→ **WHAT THE TASK ASKS**: Please set down the listing word for word, starting with its first line and going on through the line with "(x=867, y=843)", both included.
-- start of INPUT ROWS --
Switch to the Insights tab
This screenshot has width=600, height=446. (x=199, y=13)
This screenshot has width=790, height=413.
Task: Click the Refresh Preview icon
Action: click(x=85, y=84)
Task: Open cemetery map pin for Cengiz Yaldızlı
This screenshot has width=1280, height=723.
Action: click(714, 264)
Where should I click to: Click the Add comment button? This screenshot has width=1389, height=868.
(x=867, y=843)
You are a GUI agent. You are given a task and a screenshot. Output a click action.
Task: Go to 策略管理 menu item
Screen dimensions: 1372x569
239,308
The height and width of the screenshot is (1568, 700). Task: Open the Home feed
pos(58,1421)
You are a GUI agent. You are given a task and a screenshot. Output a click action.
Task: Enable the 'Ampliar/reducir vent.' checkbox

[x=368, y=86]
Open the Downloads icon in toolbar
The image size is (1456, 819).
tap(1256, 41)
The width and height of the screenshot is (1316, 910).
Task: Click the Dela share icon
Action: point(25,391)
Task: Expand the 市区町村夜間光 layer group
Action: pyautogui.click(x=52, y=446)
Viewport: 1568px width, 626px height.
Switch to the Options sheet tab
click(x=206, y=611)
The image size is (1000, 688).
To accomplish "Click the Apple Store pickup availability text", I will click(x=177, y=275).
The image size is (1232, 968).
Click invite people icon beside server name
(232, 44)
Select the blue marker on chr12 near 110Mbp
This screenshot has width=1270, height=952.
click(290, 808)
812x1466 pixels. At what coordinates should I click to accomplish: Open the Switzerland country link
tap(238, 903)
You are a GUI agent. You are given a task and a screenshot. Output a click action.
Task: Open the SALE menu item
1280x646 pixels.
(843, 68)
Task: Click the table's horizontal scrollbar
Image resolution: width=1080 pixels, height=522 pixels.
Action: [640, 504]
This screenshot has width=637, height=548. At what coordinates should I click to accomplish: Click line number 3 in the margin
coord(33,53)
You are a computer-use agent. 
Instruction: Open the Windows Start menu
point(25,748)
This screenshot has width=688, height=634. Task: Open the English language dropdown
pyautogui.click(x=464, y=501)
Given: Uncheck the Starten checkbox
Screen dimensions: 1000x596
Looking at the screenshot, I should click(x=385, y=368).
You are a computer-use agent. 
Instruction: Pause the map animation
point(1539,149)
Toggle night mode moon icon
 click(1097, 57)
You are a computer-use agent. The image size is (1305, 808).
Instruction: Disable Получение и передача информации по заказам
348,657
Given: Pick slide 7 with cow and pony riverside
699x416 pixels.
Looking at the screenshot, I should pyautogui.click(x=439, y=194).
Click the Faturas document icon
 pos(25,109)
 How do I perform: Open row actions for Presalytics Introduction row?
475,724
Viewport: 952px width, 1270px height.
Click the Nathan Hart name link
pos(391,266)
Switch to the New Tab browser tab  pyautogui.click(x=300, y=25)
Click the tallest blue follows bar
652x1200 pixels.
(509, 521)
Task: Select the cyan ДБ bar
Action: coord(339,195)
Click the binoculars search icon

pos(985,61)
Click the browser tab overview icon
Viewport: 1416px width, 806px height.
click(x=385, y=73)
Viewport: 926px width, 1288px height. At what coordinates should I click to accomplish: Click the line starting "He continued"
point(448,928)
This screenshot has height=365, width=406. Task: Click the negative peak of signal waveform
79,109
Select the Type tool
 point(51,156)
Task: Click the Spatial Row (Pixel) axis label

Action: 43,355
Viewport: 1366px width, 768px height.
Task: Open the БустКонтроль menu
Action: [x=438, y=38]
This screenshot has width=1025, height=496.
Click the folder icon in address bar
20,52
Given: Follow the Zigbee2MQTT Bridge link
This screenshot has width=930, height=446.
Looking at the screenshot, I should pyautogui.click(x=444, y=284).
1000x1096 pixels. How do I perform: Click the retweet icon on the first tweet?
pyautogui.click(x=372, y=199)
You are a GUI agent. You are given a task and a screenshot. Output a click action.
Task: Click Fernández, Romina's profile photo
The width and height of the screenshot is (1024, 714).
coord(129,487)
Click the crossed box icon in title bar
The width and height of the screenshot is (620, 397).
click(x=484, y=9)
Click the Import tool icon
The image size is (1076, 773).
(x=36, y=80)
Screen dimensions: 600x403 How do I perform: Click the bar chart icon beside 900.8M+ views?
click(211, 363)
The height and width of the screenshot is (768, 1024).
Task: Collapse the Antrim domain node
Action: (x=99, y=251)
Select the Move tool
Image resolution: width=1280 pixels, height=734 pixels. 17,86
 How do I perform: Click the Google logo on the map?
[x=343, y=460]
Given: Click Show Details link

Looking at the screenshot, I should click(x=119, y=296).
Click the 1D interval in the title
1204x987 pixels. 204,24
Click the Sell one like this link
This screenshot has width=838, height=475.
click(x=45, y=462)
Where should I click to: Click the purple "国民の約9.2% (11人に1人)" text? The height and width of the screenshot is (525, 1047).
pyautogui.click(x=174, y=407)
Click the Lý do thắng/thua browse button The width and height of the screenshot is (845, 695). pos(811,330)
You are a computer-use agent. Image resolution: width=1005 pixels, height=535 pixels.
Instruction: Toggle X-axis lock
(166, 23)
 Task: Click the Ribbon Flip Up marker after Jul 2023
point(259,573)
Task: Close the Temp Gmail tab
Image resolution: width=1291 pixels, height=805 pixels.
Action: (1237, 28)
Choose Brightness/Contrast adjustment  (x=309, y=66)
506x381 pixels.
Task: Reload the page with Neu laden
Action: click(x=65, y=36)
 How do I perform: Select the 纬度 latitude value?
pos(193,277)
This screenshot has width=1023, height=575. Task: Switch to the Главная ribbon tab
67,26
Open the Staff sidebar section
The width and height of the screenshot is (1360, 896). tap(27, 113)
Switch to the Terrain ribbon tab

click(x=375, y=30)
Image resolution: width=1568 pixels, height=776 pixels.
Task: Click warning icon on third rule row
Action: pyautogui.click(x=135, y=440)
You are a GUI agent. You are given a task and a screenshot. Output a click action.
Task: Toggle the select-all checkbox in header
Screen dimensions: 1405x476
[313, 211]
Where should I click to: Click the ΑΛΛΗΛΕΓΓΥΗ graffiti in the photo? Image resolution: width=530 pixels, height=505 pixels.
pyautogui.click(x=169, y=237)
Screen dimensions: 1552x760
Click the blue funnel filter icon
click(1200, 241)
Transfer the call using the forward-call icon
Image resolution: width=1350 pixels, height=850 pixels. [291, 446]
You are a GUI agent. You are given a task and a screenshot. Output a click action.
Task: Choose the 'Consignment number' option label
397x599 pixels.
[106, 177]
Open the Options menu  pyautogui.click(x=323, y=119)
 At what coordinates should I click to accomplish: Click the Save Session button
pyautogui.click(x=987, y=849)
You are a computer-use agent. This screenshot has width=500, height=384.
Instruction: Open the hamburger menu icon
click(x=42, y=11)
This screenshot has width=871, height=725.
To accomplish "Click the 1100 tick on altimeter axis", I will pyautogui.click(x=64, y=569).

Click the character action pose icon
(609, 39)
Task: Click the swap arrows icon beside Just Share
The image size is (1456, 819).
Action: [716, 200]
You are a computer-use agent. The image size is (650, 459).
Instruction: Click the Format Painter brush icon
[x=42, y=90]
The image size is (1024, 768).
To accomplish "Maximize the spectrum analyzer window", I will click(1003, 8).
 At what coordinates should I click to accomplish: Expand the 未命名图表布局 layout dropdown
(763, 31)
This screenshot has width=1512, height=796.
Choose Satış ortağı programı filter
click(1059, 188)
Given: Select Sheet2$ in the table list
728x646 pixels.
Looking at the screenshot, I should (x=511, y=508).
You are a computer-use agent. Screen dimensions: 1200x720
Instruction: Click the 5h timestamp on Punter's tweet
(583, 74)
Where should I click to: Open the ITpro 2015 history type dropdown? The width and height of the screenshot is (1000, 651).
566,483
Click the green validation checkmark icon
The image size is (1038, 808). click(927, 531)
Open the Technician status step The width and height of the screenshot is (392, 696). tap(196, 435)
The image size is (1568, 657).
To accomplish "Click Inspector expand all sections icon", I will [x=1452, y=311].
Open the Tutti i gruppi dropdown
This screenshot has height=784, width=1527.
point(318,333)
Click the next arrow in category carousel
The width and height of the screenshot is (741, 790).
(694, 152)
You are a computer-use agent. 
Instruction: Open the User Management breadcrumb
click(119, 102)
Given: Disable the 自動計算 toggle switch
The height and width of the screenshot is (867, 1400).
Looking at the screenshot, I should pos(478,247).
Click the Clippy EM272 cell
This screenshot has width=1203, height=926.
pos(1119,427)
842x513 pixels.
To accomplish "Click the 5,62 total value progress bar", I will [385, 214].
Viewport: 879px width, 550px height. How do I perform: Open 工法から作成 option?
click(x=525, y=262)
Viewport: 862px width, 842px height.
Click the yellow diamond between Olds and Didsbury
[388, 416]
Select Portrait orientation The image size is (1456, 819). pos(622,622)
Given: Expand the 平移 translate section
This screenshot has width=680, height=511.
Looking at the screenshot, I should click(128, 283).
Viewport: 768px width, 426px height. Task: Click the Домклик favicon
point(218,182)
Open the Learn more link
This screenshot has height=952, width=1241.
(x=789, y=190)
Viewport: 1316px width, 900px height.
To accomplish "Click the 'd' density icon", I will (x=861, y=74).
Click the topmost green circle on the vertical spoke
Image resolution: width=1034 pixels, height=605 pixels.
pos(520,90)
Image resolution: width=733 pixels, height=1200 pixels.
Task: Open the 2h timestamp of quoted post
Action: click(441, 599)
-- end of INPUT ROWS --
→ **FULL SOLUTION**:
Switch to the Insights tab
This screenshot has width=600, height=446. (x=199, y=13)
This screenshot has width=790, height=413.
Task: Click the Refresh Preview icon
Action: click(x=85, y=84)
Task: Open cemetery map pin for Cengiz Yaldızlı
This screenshot has width=1280, height=723.
Action: click(714, 264)
Where should I click to: Click the Add comment button? This screenshot has width=1389, height=868.
(x=867, y=843)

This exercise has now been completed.